Unlike tools, resources don’t perform actions. They simply provide content.
Examples:
- Product documentation
- Support policies
- Pricing information
- Internal knowledge
- Markdown or JSON files
Resources help AI models answer questions with reliable, up-to-date information.
Prompt
A prompt is a reusable instruction template that can include optional inputs.
Instead of rewriting the same instructions repeatedly, clients can reuse predefined prompts.
Examples:
- Summarize customer feedback
- Generate release notes
- Draft a support response
- Analyze API logs
Prompts make AI workflows more consistent across teams and applications.
Use a tool for an action, a resource for read-only information, and a prompt for reusable instructions.
How clients use an MCP server
A typical request follows this flow:
- The client connects to an MCP server.
- The server advertises its available tools, resources, and prompts.
- The AI model decides which capability it needs.

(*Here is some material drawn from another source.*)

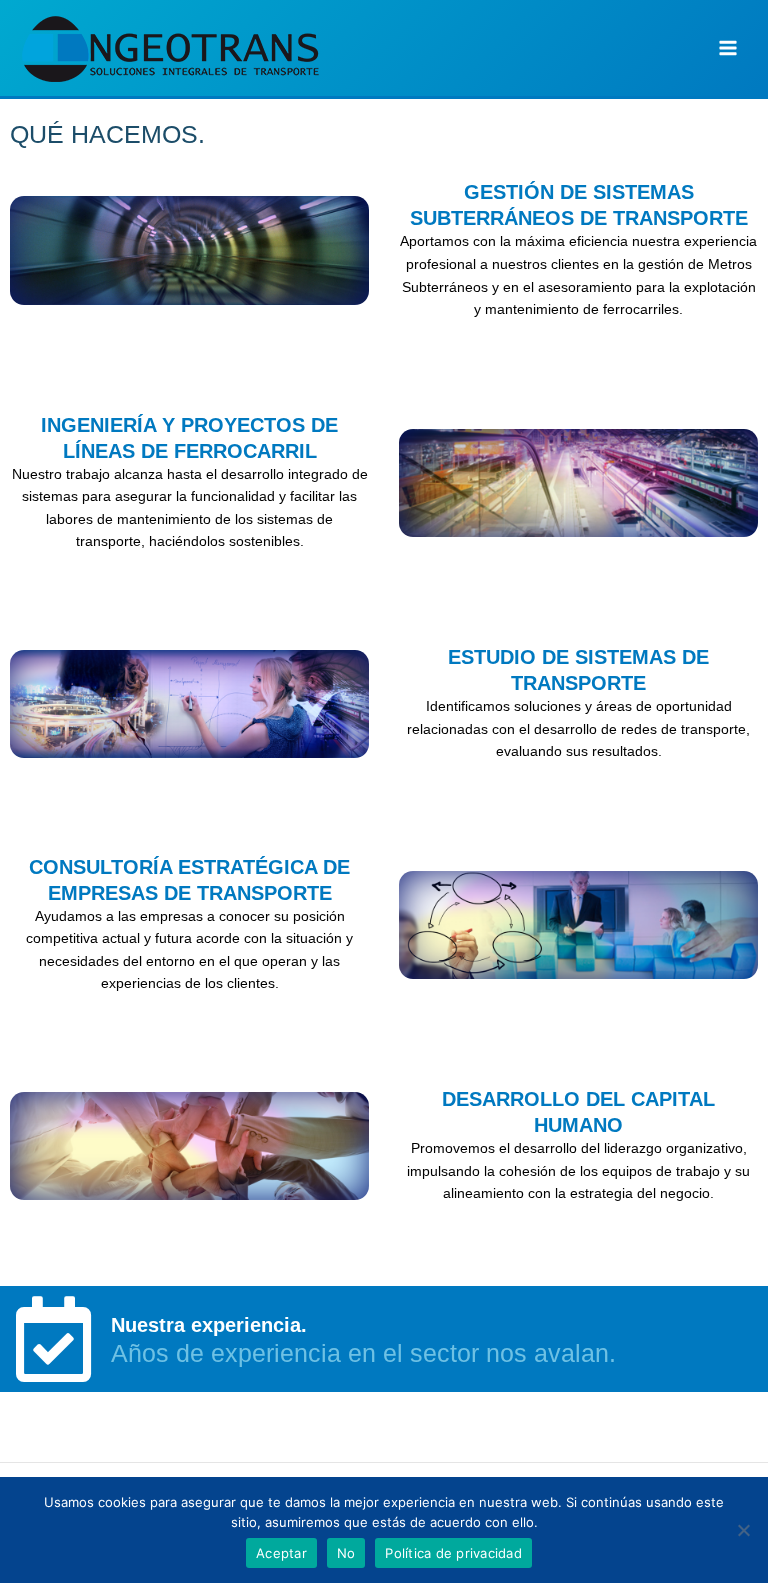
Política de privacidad (453, 1553)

- The client invokes that capability.
- The server executes the request and returns the result.
- The AI uses the result to continue the conversation.
This standardized workflow allows the same MCP server to work across many different AI clients.
How 0mcp fits in
0mcp turns your existing OpenAPI specification into a hosted MCP server.
Instead of manually implementing the MCP protocol, you:
- Import your OpenAPI document
- Choose which API operations become tools
- Publish your server
- Connect any supported MCP client
0mcp handles hosting, protocol compatibility, versioning, and client connectivity so you can focus on your API.
Transport
0mcp uses Streamable HTTP, the modern transport defined by the MCP specification.
Clients connect to your hosted MCP endpoint over HTTPS, eliminating the need to run a local process or maintain long-lived local connections. This makes deployment simpler while remaining compatible with modern MCP clients.